The rear "D-pillars" with hole cut for the Infinity mid, before the MDF ring was positioned









The MDF ring









The rear "D-pillars" with fleece stretched and resined, waiting for F/G mat to be applied

















The completed rear "D-pillar" after 2 layers of F/G mat, body filler and lots of sanding, then covered with headliner material!

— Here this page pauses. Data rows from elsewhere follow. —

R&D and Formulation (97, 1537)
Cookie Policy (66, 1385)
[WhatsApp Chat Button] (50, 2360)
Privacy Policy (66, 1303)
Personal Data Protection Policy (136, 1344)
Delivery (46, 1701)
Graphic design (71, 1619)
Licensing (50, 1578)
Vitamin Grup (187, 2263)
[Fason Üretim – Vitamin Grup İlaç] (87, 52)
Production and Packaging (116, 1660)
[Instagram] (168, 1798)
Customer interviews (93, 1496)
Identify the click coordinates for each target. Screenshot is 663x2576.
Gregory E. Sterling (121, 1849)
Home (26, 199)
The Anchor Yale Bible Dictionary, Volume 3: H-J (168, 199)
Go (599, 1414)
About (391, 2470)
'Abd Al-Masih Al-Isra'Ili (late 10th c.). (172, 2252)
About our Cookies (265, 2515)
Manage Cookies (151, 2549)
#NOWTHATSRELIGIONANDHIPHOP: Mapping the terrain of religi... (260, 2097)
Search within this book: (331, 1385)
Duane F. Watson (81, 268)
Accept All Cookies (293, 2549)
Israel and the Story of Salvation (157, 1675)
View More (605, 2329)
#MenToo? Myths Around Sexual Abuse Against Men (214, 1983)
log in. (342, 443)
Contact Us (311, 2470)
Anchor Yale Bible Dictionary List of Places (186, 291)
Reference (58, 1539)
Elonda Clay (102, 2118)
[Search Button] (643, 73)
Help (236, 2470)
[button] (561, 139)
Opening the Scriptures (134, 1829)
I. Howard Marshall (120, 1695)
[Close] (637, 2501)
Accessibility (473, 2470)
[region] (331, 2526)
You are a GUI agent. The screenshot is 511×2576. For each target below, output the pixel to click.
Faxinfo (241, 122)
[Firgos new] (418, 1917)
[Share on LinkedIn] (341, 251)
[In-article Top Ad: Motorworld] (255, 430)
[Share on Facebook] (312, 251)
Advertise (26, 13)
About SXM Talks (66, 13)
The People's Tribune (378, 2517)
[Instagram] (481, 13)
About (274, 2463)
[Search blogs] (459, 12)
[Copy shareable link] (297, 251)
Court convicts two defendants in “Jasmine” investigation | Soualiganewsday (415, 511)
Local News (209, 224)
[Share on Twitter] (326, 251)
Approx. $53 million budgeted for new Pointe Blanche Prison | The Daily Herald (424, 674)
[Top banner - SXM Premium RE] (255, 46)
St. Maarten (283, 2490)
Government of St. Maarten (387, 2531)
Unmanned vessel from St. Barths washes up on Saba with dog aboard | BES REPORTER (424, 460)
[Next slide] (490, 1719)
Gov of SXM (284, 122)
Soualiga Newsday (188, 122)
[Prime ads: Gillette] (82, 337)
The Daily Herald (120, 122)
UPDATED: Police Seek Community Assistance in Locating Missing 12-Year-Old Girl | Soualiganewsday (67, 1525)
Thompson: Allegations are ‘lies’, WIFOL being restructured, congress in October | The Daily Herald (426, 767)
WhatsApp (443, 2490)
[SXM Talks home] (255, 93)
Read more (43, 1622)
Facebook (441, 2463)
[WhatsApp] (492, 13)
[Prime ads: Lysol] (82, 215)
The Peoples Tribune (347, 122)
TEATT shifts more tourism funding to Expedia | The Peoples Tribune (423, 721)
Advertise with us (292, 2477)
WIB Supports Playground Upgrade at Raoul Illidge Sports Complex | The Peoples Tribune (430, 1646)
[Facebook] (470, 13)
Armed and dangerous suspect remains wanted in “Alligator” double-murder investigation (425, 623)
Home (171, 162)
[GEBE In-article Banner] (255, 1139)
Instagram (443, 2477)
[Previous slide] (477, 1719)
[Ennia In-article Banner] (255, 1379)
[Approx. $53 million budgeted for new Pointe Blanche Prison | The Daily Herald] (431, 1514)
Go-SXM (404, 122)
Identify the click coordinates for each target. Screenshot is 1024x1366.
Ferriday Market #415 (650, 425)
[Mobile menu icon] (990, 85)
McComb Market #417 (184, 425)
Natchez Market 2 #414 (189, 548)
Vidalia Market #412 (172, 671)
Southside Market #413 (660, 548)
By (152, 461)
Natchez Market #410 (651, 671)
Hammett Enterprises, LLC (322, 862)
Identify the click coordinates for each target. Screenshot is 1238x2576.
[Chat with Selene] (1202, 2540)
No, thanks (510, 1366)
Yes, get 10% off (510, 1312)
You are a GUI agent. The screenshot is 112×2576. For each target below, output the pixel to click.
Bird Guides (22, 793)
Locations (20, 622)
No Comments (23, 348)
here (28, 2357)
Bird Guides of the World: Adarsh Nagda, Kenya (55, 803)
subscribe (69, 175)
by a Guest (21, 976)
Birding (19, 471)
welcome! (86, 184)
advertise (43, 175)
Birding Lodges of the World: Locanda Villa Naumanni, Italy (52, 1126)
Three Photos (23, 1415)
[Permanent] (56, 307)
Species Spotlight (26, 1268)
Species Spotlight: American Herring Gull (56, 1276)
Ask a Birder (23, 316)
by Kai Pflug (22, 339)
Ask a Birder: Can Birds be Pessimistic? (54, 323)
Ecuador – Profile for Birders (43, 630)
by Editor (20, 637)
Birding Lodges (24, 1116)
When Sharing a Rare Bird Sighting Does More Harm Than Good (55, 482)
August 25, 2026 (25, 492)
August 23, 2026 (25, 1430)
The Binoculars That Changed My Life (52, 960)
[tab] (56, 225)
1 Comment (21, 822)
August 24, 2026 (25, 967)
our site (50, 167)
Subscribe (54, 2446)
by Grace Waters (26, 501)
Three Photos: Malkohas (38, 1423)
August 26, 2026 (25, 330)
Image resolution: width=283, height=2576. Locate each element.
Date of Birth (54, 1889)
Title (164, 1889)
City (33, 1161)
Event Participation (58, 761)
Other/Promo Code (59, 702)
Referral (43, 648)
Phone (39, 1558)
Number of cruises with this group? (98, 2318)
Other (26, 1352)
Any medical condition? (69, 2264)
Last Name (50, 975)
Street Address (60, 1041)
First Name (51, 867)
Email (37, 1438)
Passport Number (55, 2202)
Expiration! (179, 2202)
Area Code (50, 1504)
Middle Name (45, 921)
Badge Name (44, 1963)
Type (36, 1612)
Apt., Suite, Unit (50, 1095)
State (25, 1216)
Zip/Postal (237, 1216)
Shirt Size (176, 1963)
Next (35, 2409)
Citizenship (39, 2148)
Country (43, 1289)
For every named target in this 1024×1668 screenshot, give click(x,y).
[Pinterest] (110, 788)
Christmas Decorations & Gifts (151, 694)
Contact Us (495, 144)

The beginnings of the modified door panels

























The completed door panel (the Hertz midbass driver you can see in these pics has been replaced with the Crescendo 3Way set)









Mark


----------



## capnxtreme (Feb 5, 2008)

So the driver is still bolted to the inner metal of the door, correct? And the fiberglass piece is basically just a nice beauty cover?


----------



## FrankstonCarAudio (Feb 2, 2008)

capnxtreme said:


> So the driver is still bolted to the inner metal of the door, correct? And the fiberglass piece is basically just a nice beauty cover?


Yes, the driver is bolted to the baffle which is bolted to the door itself.
The panel is only a beauty panel to hide the driver's mounting hardware.
The second pic in my original post shows the mounting arrangement..

Mark


----------



## SQ Monte (Sep 12, 2009)

Absolutely gorgeous! 

Seeing all of the creative door pods you guys are making is getting my wheels turning


----------



## TEGBOY (May 4, 2008)

What about pics of the new pods Mark? I have seen them and I like.


----------



## Mless5 (Aug 21, 2006)

Fabulous!!! I absolutely love 2 toned door panels


----------



## FrankstonCarAudio (Feb 2, 2008)

TEGBOY said:


> What about pics of the new pods Mark? I have seen them and I like.


Thanks for the compliments, guys!

Do you mean this version, Clint?










The whole install has changed since these pics and today I ordered a 2009 Honda Civic!.. so the whole car is about to change!

Mark


----------



## TEGBOY (May 4, 2008)

Yeppo.. I prefer the stealthy look 

You're selling it?? Awesome, will you still have it this weekend? I still have NEVER heard it, I don't know how I have never actually sat and listened to it.


----------



## FrankstonCarAudio (Feb 2, 2008)

Yep, will be there in the Astra..
Honda will probably be a couple of weeks away.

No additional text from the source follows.